Sorry to harp on again about this ageing stuff; but I'm beginning to worry that middle age is turning me into a sad old git - not to put too fine a point on it - because when I looked back on my notes from our week in the Lake District they were full of enthusiasm about wildlife - particularly bird life - and - here comes the crunch point - trains, yes trains. One of our most enjoyable days out was on the Ravenglass to Eskdale Railway.
"Am I turning into a trainspotting, beer mat collecting, anorak wearing weirdo", I asked myself; and once again, getting know comprehensible reply, I found myself reassured by my fellow bloggers. Bill Blunt's recent post on collecting things was hugely reassuring. His collection speciality is Wetherspoons pubs. He disputes that he is a collector per se; but I think that anyone who aims to sample and review as many pubs in the famous national chain as possible is, to all intents and purposes, a collector - I was reassured.

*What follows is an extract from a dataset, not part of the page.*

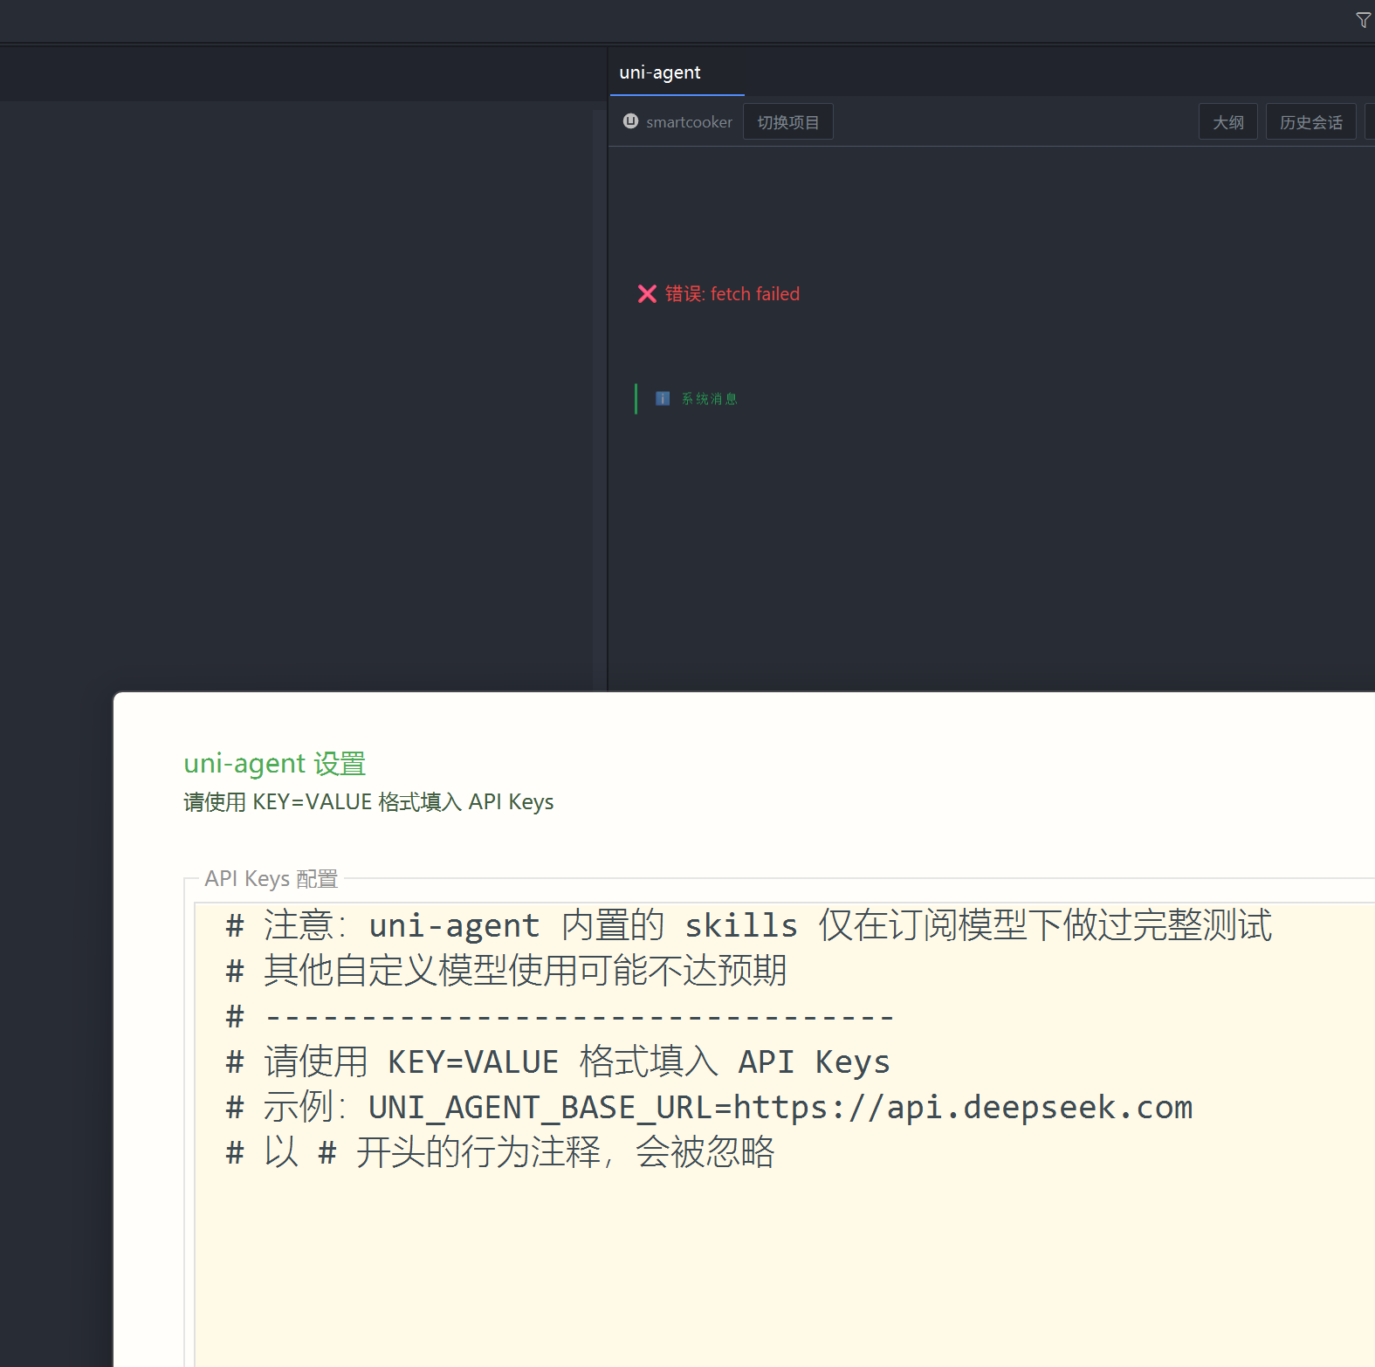Select the smartcooker project name
Screen dimensions: 1375x1367
(689, 122)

The Ravenglass to Eskdale Railway must be about the prettiest example of public transport I have ever seen. It is a narrow gauge railway saved from being scrapped, quite literally, by a group of steam enthusiasts in the 1960s. It is not simply a tourist attraction but a relic of an age when narrow gauge railways were built to fulfil an industrial necessity: in this case transporting quarried stone, once crushed, to the regular gauge trains at the mainline Ravenglass station built conveniently directly adjacent to the little one. Apparently the narrow gauge track was easier and cheaper to lay in the rugged Lakeland fell terrain (no pun intended - but it is quite nice isn't it: train/terrain).
The station itself is a beautifully restored example of the type of country railway station John Betjamin would have gushed poetically about; it simply oozes sleepy country charm. Smartly painted and resplendent with summer floral displays it takes one of the things I love about railway stations - that feeling of ordered calm, the quiet and emptiness between trains - to a new level.

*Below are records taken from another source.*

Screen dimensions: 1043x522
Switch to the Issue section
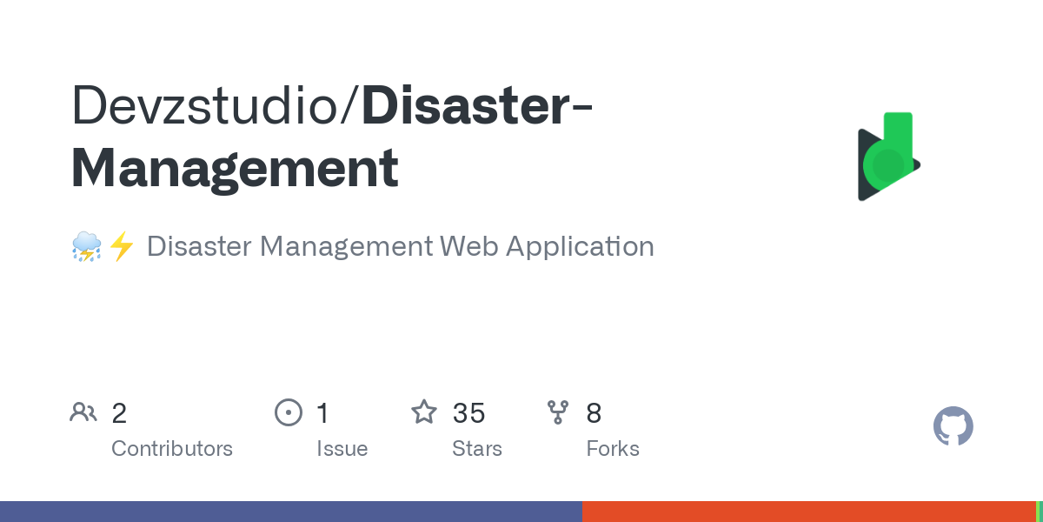tap(342, 448)
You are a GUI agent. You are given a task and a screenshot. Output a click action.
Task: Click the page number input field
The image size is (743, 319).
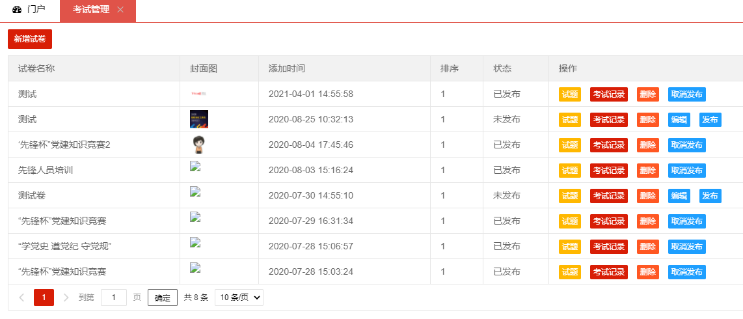pos(114,298)
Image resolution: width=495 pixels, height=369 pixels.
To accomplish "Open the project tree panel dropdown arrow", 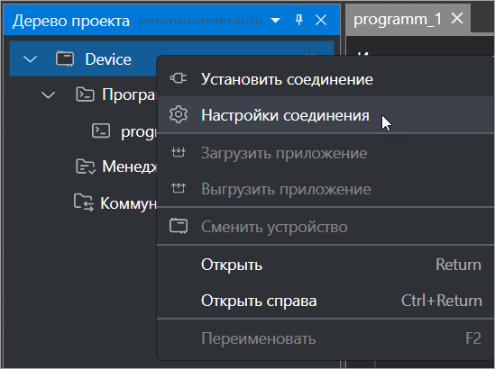I will tap(275, 21).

The journey is a pleasurable chug, in mainly open sided carriages, from the open esturial waters of the Lakeland coast up through the increasingly craggy countryside of the Eskdale valley, to the final destination at Dalegarth where Scafell towers in the distance.

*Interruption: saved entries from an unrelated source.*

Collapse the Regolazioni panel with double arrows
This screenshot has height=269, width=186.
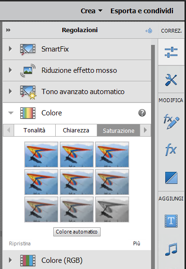click(8, 30)
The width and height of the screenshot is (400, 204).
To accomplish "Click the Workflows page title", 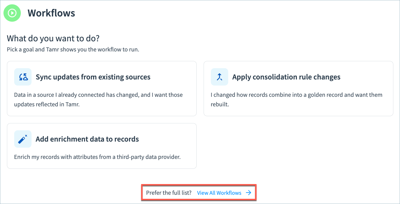I will (51, 13).
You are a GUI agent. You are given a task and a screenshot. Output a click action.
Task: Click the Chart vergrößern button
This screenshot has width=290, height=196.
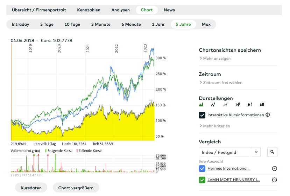pyautogui.click(x=76, y=188)
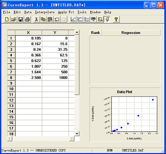Click the Data Plot graph preview
Viewport: 166px width, 154px height.
click(x=125, y=114)
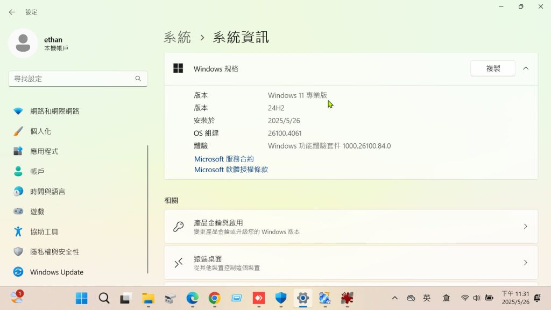Select 網路和網際網路 in the sidebar
Screen dimensions: 551x310
(x=54, y=111)
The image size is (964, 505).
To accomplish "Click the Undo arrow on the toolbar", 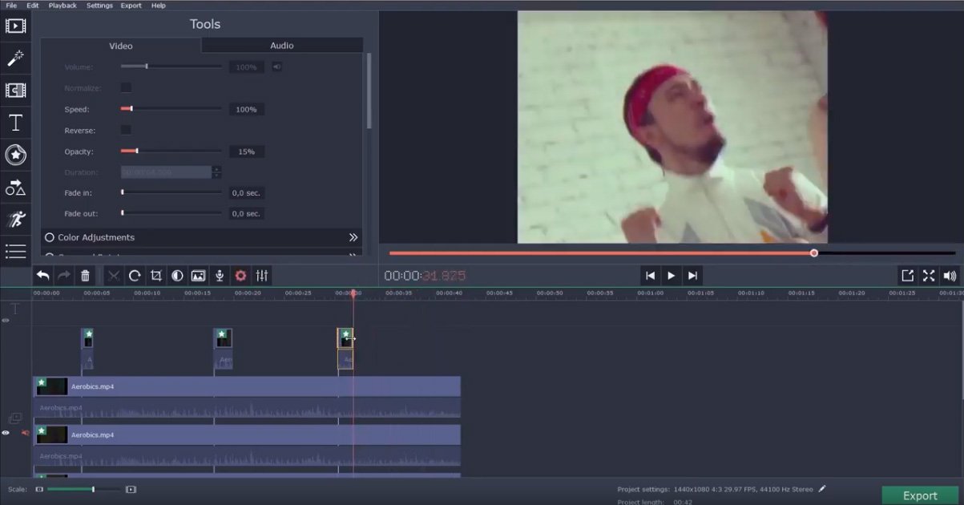I will 42,275.
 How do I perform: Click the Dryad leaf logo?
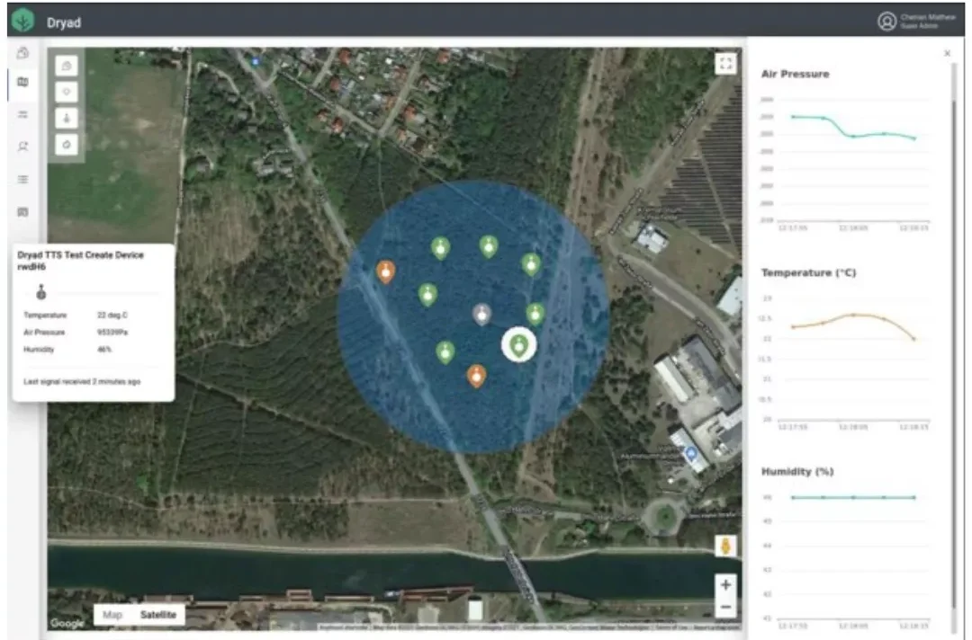pos(23,22)
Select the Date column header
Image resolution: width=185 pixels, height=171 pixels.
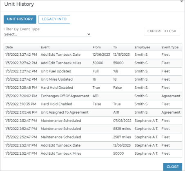pyautogui.click(x=9, y=47)
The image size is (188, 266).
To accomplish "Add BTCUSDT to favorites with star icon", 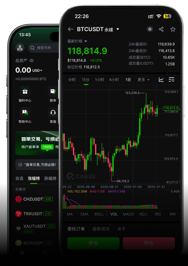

Hanging out of the carriage, pointing at birds I spotted and waving wildly at pedestrians, I was entranced by the whole experience; and part of me can understand the pleasure that trainspotters must get from the time they spend around this form of transport. But, not to stray too far from where I started this journey: bird watching, I found, as the number of previously unseen birds increased that I hankered after some sort of checklist where I could perhaps tick them off...now that is worrying.